THE DATA: Begin
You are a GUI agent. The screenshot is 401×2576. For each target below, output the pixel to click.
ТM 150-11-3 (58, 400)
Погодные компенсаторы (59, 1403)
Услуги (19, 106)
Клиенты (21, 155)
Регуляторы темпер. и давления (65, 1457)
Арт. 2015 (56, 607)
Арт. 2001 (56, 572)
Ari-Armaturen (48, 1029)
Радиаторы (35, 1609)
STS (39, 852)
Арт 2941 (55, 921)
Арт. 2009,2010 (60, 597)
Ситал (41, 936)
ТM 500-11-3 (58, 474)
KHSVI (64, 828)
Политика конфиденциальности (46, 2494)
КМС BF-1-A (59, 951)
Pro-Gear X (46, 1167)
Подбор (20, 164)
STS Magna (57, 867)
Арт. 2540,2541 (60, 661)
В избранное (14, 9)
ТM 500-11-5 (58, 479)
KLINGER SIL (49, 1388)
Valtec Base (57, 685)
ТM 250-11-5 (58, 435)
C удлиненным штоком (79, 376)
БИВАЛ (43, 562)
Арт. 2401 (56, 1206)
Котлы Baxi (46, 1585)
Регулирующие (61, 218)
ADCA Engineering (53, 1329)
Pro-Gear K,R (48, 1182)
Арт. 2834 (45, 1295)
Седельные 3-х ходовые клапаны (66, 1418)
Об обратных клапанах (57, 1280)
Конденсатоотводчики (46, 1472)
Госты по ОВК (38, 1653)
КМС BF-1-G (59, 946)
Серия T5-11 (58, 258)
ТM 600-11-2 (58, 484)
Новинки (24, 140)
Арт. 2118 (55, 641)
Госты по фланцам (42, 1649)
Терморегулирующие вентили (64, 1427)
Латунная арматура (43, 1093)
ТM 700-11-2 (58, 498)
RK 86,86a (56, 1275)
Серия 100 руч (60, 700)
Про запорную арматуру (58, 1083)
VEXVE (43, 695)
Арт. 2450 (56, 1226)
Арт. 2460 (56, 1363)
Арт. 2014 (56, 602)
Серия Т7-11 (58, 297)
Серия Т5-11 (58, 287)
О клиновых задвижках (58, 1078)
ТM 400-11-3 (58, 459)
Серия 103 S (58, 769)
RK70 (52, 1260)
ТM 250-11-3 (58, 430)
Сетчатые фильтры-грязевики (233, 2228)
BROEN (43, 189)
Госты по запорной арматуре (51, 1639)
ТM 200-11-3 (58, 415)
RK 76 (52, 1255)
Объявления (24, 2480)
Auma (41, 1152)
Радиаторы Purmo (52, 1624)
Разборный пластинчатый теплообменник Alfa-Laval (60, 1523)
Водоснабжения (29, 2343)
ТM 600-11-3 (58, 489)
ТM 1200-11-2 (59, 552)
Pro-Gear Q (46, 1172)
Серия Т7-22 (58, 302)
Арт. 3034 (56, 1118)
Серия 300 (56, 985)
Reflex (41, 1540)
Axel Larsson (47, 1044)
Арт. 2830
THE DATA: End
TASK TO CARRY OUT
Please retype all of the lines above exactly as they stand.

ANSWER TO THIS EXERCISE
You are a GUI agent. The screenshot is 401×2576. For each target below, output the pixel to click.
ТM 150-11-3 (58, 400)
Погодные компенсаторы (59, 1403)
Услуги (19, 106)
Клиенты (21, 155)
Регуляторы темпер. и давления (65, 1457)
Арт. 2015 (56, 607)
Арт. 2001 (56, 572)
Ari-Armaturen (48, 1029)
Радиаторы (35, 1609)
STS (39, 852)
Арт 2941 (55, 921)
Арт. 2009,2010 (60, 597)
Ситал (41, 936)
ТM 500-11-3 (58, 474)
KHSVI (64, 828)
Политика конфиденциальности (46, 2494)
КМС BF-1-A (59, 951)
Pro-Gear X (46, 1167)
Подбор (20, 164)
STS Magna (57, 867)
Арт. 2540,2541 (60, 661)
В избранное (14, 9)
ТM 500-11-5 (58, 479)
KLINGER SIL (49, 1388)
Valtec Base (57, 685)
ТM 250-11-5 (58, 435)
C удлиненным штоком (79, 376)
БИВАЛ (43, 562)
Арт. 2401 (56, 1206)
Котлы Baxi (46, 1585)
Регулирующие (61, 218)
ADCA Engineering (53, 1329)
Pro-Gear K,R (48, 1182)
Арт. 2834 (45, 1295)
Седельные 3-х ходовые клапаны (66, 1418)
Об обратных клапанах (57, 1280)
Конденсатоотводчики (46, 1472)
Госты по ОВК (38, 1653)
КМС BF-1-G (59, 946)
Серия T5-11 (58, 258)
ТM 600-11-2 (58, 484)
Новинки (24, 140)
Арт. 2118 (55, 641)
Госты по фланцам (42, 1649)
Терморегулирующие вентили (64, 1427)
Латунная арматура (43, 1093)
ТM 700-11-2 (58, 498)
RK 86,86a (56, 1275)
Серия 100 руч (60, 700)
Про запорную арматуру (58, 1083)
VEXVE (43, 695)
Арт. 2450 (56, 1226)
Арт. 2460 (56, 1363)
Арт. 2014 (56, 602)
Серия Т7-11 (58, 297)
Серия Т5-11 (58, 287)
О клиновых задвижках (58, 1078)
ТM 400-11-3 (58, 459)
Серия 103 S (58, 769)
RK70 (52, 1260)
ТM 250-11-3 (58, 430)
Сетчатые фильтры-грязевики (233, 2228)
BROEN (43, 189)
Госты по запорной арматуре (51, 1639)
ТM 200-11-3 (58, 415)
RK 76 (52, 1255)
Объявления (24, 2480)
Auma (41, 1152)
Радиаторы Purmo (52, 1624)
Разборный пластинчатый теплообменник Alfa-Laval (60, 1523)
Водоснабжения (29, 2343)
ТM 600-11-3 (58, 489)
ТM 1200-11-2 (59, 552)
Pro-Gear Q (46, 1172)
Серия Т7-22 (58, 302)
Арт. 3034 (56, 1118)
Серия 300 (56, 985)
Reflex (41, 1540)
Axel Larsson (47, 1044)
Арт. 2830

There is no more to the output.